ESTOS sindicatos, cuyos líderes cobran quince pagas,
despiden a sus empleados con veinte días y se suben el sueldo mientras
denuncian «recortes», han pervertido algunos conceptos esenciales en la
definición del Estado democrático moderno. Han perpetrado esta perversión con
la complicidad de los partidos de la izquierda, que se comportan de igual modo
al traicionar el espíritu de la democracia parlamentaria llevando la huelga al
Congreso de los Diputados o a la Cámara andaluza; es decir, sumándose al paro y
abdicando así del deber de representar a sus votantes, que asumieron como algo
irrenunciable al presentarse a las elecciones en unas listas cerradas. Y lo han
hecho con total impunidad, porque se saben blindados en sus prebendas por ese
sistema cuyos pilares golpean una y otra vez, mientras se desgañitan jurando
que lo que quieren es salvarlo.
El primer concepto que han pervertido estos «hermanos
de lucha» es el de la huelga misma; una forma de protesta que surgió como
herramienta puesta a disposición de los trabajadores en caso de confrontación
con los empresarios, y que ha derivado en arma política empleada indiscriminadamente
para deslegitimar la acción del Gobierno por unos supuestos «interlocutores
sociales» cuya representación apenas llega al quince por ciento del conjunto de
la clase trabajadora y que viven de la subvención pública, no de las cuotas de
sus afiliados como sería de justicia. Unos presuntos «interlocutores sociales»
que pretenden conquistar a base de presión de la calle lo que sus partidos
afines, PSOE e IU, han perdido por goleada en las urnas. Unos «interlocutores
sociales» que prefieren la línea de actuación de sus homólogos griegos o
chipriotas, cuya radicalidad sólo ha servido para empujar a sus respectivos
países hacia el abismo, que la de los franceses o alemanes, mucho más
responsables y eficaces.
El segundo concepto víctima de esta perversión del
lenguaje es el del Estado del Bienestar; ése que dicen defender los mismos que
agravan la crisis recurriendo como algo natural a estos gestos extremos, como
una huelga general, extraordinariamente costosa para el conjunto de los
ciudadanos.
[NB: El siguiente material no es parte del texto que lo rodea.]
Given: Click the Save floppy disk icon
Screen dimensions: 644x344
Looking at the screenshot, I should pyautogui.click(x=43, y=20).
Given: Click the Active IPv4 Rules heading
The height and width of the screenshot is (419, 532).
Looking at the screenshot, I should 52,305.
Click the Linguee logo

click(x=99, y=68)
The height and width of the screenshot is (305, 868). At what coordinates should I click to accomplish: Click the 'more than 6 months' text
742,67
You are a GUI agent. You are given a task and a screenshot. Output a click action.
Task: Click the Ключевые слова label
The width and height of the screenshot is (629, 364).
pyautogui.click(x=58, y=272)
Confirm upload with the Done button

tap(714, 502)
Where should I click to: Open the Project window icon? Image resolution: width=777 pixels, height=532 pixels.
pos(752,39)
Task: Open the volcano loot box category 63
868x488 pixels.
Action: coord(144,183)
Ellos saben, o deberían saber, que todas las medidas de protección
social recogidas en ese modelo dependen de la salud de las finanzas públicas,
la cual a su vez está directamente ligada al número de personas activas que
paguen impuestos y coticen. Saben, o deberían saber, que ese «bienestar» no
puede comprarse a crédito indefinidamente, como se hizo durante los últimos
años del Ejecutivo de Zapatero, porque llega un momento en el que quienes
tienen que prestarnos el dinero se niegan a hacerlo o cobran por él intereses tan
altos que resulta imposible asumirlos. Saben, en consecuencia, o deberían
saber, que nada en esta vida es irreversible, salvo la muerte, y menos que nada
las mejoras en los servicios alcanzadas a base de enorme esfuerzo y sacrificio
por las generaciones que nos precedieron. De donde no hay no se puede sacar, lo
que obliga a racionalizar prestaciones y ceñirlas a lo que es indispensable
para proteger a los colectivos más vulnerables. Eso es «Estado del Bienestar»
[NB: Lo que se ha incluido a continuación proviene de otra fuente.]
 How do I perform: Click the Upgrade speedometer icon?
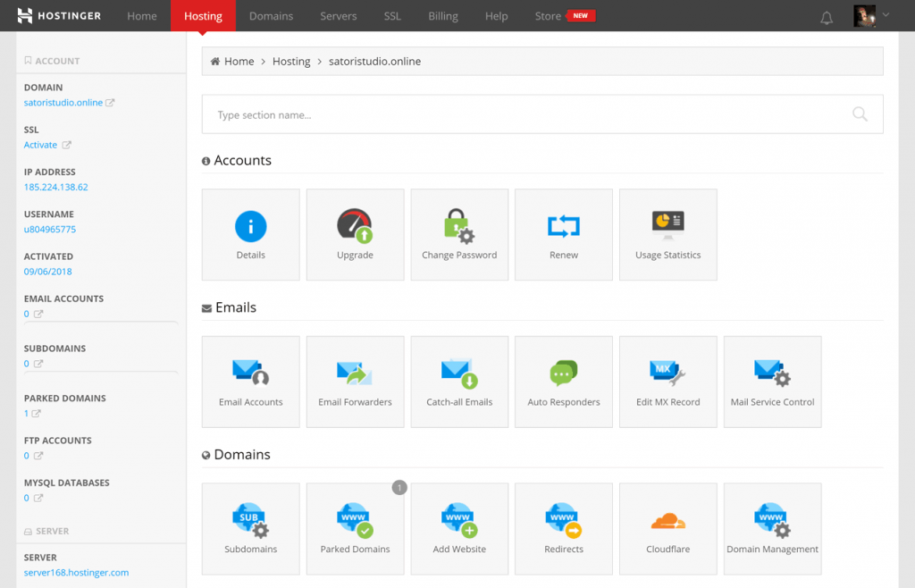point(355,226)
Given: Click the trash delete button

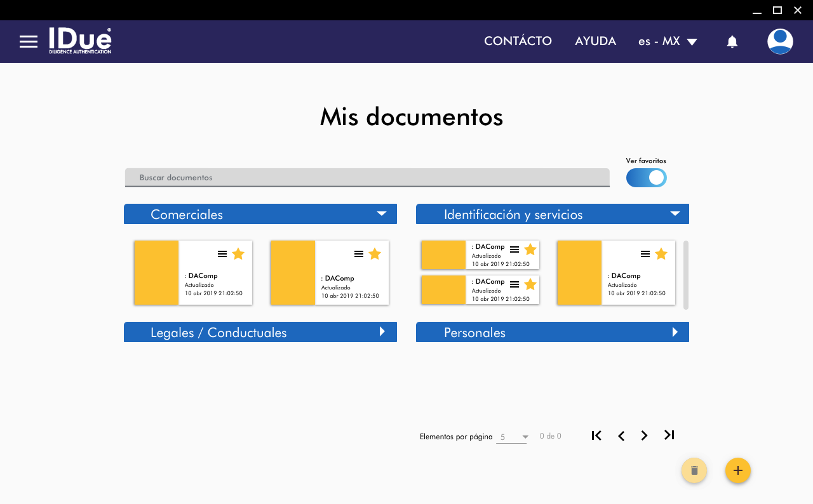Looking at the screenshot, I should [x=694, y=470].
en este momento. Decir otra cosa es engañar a la gente, sembrar frustración
entre una población muy castigada ya por los efectos de esta crisis devastadora
y alimentar expectativas imposibles de satisfacer.
Es tiempo de hablar de esfuerzo; de obligaciones más
que de derechos; de responsabilidad antes que de desahogos. Tiempo de dar
ejemplo y arrimar el hombro. La foto que retrata lo que pasó ayer en España es
la de una perversión que debería avergonzarles.